**Task instructions:**
Answer these questions about the syndication transcript below, one per line:
1. Which two groups in the deal should get the best tax advantages?
2. How many deals does Vinney Chopra say he has bought?
3. After how many days of due diligence does he say you can usually tell whether to go ahead?

**Text to read:**
start

We're also going to help you set up your syndicates both from a control standpoint, so the management team does stay in control, but the management team also gets adequately compensated and not wait until the end of the deal until you sell it. Because if you wait to sell the property before you get compensated, you've misaligned your interests with investors. And also we're going to make sure that there's the best tax advantages for everybody in the deal, the investors and the management team.

 

Vinney Chopra:

And the managers. Totally. This is so amazing. I love it. I love what you just went through. Again, I think lots of beginners might get overwhelmed, so I always see that let's eat elephant piece by piece by piece. So first talking, getting the team and LLC formed, Wyoming or Delaware, whatever. Then the big thing is now let's start looking at deals and learn to underwrite quickly so that you can be good at it. Now when you find a good deal LOI, and then getting the SEC attorney so that they can also, after your due diligence, like 10 days — usually in 10 days due diligence, you could tell whether you want to go ahead or not. That's how I feel. — And once we have done good underwriting with assumptions, with conservative assumptions, then I have always — by the way, my record is perfect. I have bought 40 deals, Kim, and everything from LOI to closing, so 100%. So in other words, I never lost a deal in the last 16 years. Once I made up my mind, I'm just that kind of person, I gave hard money or this or that, I say, "I want to get landed in." Anyway, that's my mindset. And on the 10th day — I say that ,no matter what happens; if we have a repair balance, you have a repair account for that — but  … I mean, I like at 5 p.m. be ready on the 10th day. Get started on it.

end

**Stored rows:**
start

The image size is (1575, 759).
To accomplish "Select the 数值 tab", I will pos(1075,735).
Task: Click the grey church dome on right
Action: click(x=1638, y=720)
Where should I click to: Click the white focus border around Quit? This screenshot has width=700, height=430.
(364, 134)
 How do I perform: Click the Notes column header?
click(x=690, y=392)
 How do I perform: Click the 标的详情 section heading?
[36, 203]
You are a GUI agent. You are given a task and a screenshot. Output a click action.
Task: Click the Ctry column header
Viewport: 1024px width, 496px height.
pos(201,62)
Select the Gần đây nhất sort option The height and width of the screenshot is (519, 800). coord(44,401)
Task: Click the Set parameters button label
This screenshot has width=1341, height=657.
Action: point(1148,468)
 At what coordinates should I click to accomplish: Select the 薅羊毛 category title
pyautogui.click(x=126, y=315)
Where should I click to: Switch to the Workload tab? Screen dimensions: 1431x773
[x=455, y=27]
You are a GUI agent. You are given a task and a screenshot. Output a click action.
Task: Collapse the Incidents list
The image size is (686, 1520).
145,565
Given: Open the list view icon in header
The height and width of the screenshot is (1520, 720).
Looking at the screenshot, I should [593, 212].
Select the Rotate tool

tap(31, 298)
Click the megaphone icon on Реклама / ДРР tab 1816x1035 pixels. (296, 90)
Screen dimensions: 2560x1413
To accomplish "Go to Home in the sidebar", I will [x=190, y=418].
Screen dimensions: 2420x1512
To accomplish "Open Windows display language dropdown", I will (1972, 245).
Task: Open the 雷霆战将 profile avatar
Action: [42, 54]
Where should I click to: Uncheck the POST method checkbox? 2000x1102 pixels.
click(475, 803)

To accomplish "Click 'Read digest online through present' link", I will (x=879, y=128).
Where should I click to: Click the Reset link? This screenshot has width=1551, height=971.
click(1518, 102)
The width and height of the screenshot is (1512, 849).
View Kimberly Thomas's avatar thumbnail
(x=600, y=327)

end

**Correct answer:**
1. The investors and the management team
2. 40
3. 10